▶ _RECORDS SUPPLIED_:

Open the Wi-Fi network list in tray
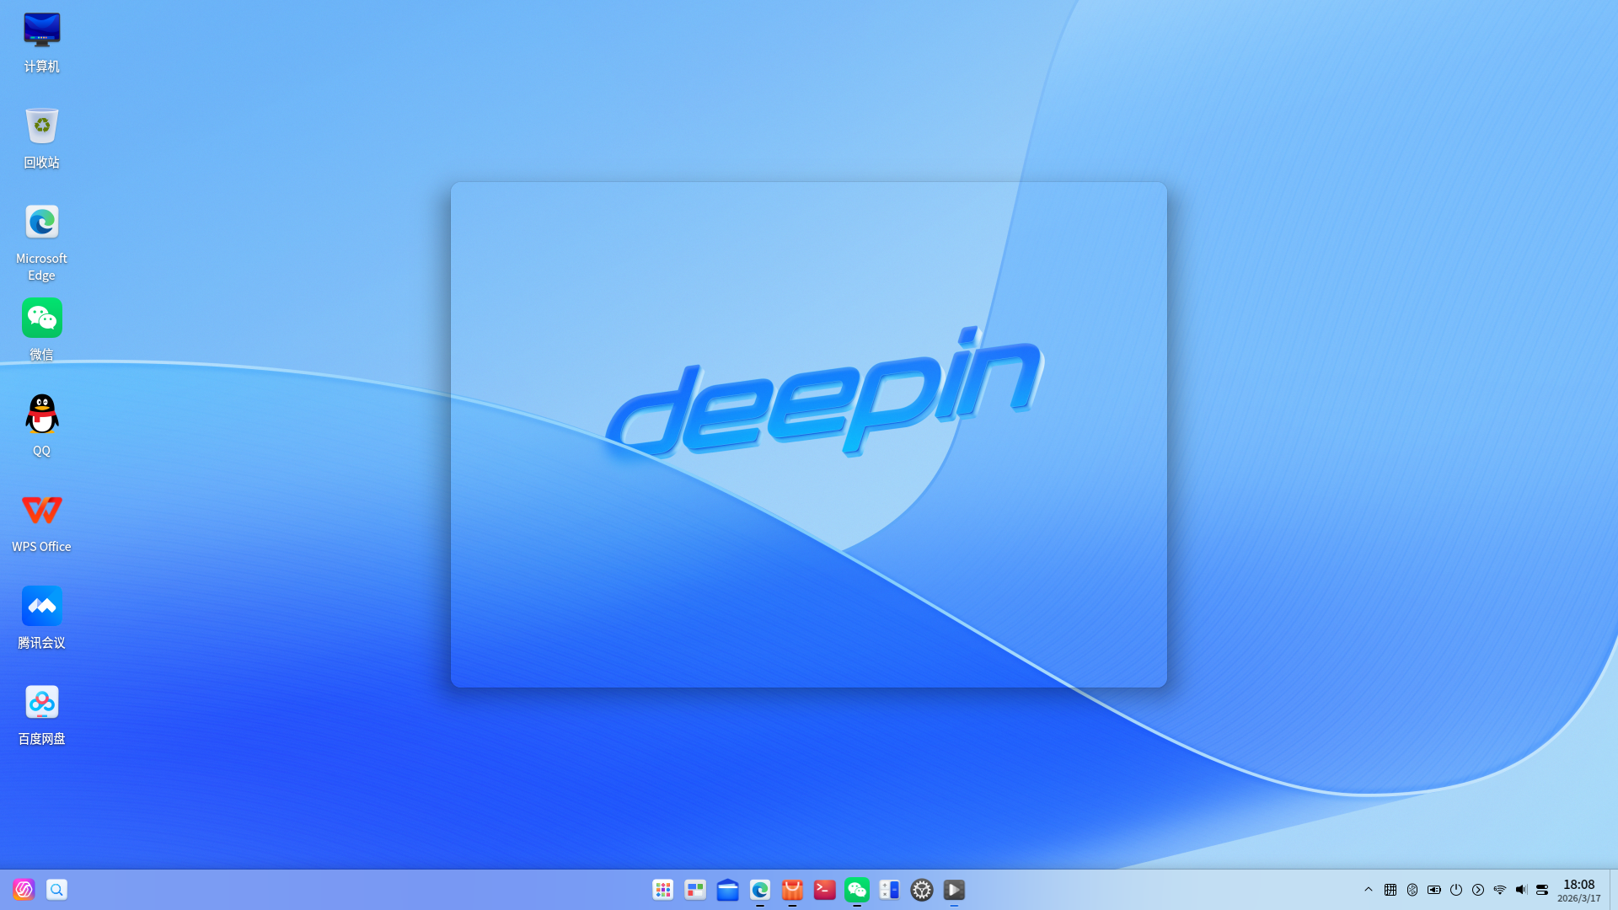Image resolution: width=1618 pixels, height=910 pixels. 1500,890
...
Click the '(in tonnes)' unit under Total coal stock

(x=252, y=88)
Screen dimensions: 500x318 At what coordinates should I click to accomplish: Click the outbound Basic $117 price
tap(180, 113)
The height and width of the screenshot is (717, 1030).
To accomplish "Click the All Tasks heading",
--
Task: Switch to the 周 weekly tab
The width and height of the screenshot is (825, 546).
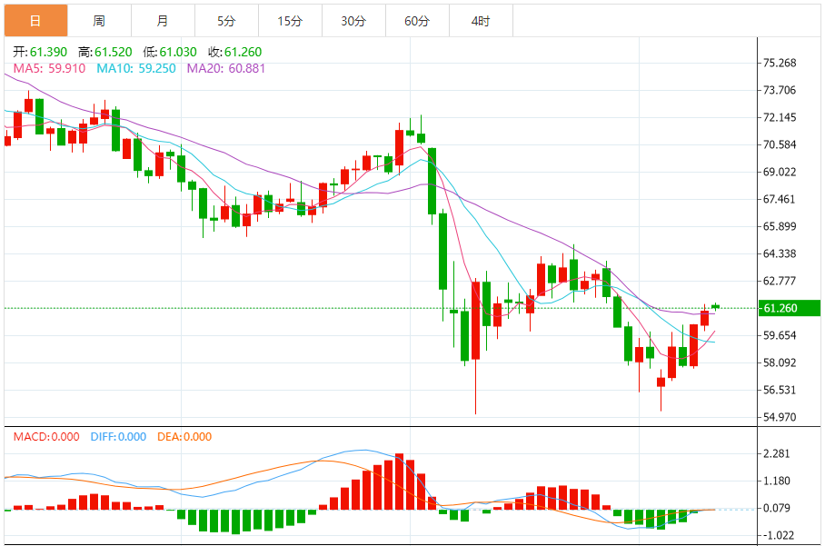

▶ _DIRECTIONS FOR THIS TASK_: Reproduce exactly the lines of the records above from the one with "Task: Switch to the 周 weekly tab" to the one with "The width and", both included, and leave out everything else.

▶ _SOLVED EXERCISE_:
Task: Switch to the 周 weekly tab
The width and height of the screenshot is (825, 546).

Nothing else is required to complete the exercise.